One of the most complex elements of my life is negotiating the dynamics of being critical of white supremacy, repulsed by the structural reality of white privilege, power, and authority, and at the same time being always unable to disassociate from a social structure that views me as white, and is ready to benefit me with the privileges of whiteness. But – because I abhor white domination and the racial oppression that characterizes our society, I realize that this is an essential negotiation that I must undertake, continuously and with reflexivity.
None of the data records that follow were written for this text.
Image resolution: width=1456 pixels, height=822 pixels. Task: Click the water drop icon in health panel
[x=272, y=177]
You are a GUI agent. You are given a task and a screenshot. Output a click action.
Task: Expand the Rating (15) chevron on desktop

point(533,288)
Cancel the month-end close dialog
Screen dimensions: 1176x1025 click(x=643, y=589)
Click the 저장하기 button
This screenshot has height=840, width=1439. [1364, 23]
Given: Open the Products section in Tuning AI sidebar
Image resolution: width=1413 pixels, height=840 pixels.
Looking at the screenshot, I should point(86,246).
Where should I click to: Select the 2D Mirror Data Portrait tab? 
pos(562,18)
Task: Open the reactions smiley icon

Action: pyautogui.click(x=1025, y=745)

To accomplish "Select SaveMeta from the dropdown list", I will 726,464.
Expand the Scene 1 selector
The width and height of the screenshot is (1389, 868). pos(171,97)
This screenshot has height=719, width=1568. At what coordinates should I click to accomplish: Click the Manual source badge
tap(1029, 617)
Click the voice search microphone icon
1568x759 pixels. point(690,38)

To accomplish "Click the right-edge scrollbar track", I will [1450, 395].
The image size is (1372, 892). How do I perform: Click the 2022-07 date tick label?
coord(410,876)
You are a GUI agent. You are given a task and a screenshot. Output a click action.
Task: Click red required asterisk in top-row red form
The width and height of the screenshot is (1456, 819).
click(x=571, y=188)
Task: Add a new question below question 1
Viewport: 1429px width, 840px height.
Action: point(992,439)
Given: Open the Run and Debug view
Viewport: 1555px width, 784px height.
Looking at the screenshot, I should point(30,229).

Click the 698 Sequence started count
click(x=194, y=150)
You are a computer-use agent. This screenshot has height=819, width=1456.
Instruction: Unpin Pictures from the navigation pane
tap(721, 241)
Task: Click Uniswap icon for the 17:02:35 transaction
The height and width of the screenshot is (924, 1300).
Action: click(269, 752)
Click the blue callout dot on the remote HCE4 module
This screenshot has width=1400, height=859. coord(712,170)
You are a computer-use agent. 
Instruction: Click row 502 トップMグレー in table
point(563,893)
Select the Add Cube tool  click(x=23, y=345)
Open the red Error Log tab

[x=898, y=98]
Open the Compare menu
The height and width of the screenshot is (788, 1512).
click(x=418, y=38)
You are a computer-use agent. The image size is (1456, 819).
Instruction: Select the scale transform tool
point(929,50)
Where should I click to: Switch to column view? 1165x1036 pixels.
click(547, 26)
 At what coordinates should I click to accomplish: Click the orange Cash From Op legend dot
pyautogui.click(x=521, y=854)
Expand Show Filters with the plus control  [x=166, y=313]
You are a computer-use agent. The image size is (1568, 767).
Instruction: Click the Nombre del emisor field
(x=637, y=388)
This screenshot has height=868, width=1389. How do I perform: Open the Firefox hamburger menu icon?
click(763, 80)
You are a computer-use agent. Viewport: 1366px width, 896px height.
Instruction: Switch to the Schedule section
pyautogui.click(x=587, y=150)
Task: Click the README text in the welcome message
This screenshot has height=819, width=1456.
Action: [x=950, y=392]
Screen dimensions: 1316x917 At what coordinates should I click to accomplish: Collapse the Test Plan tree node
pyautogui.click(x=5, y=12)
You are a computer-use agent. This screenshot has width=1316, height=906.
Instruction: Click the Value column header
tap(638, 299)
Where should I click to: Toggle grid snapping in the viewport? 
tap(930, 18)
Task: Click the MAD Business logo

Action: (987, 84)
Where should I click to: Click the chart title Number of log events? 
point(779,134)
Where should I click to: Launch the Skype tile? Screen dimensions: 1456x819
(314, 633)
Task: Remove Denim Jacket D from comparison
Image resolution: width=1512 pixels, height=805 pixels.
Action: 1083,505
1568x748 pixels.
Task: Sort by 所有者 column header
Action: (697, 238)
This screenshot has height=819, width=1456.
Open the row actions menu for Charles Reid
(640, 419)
And this is NOT what Rachel Dolezal has done. No. Rachel has engaged in an act of masquerade. She has darkened her skin, she has permed and colored her hair. She has pretended that she did not grow up with all the privileges of whiteness. She has taken resources from the Black community in the form of a scholarship from Howard University, an Historically Black College/University. (And no, this is not the same as African American people passing as white so they can gain access to white resources – because our racial structure is based upon white supremacy and the denial of resources to people of color – one of the reasons universities like Howard exist). She has rejected the hard work of trying to negotiate a racial identity that sometimes makes her an outsider in the very community in which she wants to belong – and in doing that she has reified white power, she has made a mockery of the lived experiences of black women in the United States, and she has abrogated her responsibility as white woman who cares about equality. It does not matter if she works in civil rights, it does not matter what she has done for racial equity – her reification of white domination remains, and it belies all of her other efforts.